- Born: 12th century Guadix, Al-Andalus
- Occupation: Poet
- Relatives: Zaynab bint Ziyad al-Muaddib (sister)
- Writing career
- Language: Arabic
- Period: 12th century
- Genre: Poetry
- Notable work: "Beside a Stream"

= Hamda bint Ziyad al-Muaddib =

Al-Andalus poet

Ḥamda bint Ziyād al-Muʾaddib (حمدة بنت زياد المؤدب) was a twelfth-century Andalusian poet from Guadix, sister of Zaynab bint Ziyad al-Muʾaddib, and described by the seventeenth-century diplomat Mohammed ibn abd al-Wahab al-Ghassani as 'one of the poetesses of the Andalus.
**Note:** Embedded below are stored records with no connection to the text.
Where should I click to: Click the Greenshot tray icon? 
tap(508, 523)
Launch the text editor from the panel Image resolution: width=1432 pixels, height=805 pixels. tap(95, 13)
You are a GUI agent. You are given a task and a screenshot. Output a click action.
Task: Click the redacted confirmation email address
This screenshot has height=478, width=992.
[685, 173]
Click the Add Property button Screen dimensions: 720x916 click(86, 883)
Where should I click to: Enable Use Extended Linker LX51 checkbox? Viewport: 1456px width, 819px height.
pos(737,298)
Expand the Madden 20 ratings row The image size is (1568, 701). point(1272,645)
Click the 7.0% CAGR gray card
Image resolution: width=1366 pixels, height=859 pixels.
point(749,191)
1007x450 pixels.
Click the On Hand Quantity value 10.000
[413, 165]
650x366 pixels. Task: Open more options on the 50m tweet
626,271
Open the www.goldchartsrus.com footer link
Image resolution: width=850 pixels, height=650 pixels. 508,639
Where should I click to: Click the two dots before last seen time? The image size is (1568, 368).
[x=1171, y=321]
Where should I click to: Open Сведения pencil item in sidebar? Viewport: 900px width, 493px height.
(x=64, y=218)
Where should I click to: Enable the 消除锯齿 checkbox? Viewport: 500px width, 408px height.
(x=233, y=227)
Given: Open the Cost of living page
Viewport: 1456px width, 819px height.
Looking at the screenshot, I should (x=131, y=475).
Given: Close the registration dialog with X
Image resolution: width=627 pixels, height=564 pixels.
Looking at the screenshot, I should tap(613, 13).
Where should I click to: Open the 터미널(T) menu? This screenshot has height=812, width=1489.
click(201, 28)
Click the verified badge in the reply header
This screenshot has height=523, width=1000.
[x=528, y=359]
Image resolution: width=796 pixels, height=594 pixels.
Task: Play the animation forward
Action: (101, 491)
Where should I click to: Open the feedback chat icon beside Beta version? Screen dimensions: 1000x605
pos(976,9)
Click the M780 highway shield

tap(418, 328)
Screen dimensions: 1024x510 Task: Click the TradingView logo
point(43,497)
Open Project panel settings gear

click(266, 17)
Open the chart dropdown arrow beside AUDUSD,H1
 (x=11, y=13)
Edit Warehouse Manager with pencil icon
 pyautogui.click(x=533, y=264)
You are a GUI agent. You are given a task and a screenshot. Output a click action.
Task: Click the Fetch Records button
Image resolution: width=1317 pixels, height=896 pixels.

She is famous in that region and among all the poets and poetesses of the country.' Her father was a teacher (mu'addib), and she is described as being one of 'the brotherless only daughters of well-off and cultured fathers who gave them the education that they would have given to their male children, if they had had any'. She is one of relatively few named Moorish women poets.

==Example==
One example of Hamda's work is the poem referred to by A. J. Arberry as 'Beside a Stream', given here in his translation:

I sat beside a stream
Of loveliness supreme,
And with my tears expressed
The secrets of my breast.

A mead of emerald
About each river rolled,
And every meadow round
A silver river wound.

Among the shy gazelles
Ran lovely fawns, whose spells
Enslaved my mind, whose art
Bewitching stole my heart.

They lulled their eyes asleep
But for a purpose deep
Which (as true lover knows)
Denies me all repose.

They let their tresses fall
And there, as I recall,
Into the jet-black skies
I saw a moon arise.

The dawn, methinks, bereaved
Of so dear brother, grieved
For so sad loss, and so
Put on the garb of woe.

This can be compared with Nabil Matar's translation of the same poem:

Tears have betrayed my secrets in a wadi [valley] whose beauty is striking;
A river surrounds every meadow; and every meadow borders every wadi;
Among the gazelle, a black fawn stole my mind, after stealing my heart;
She desires to lie down for a reason, and that reason prevents my sleep;
When she loosens her tufts, I see the full moon in the black clouds,
As if the dawn had lost a brother, and in sorrow, clothed itself in mourning.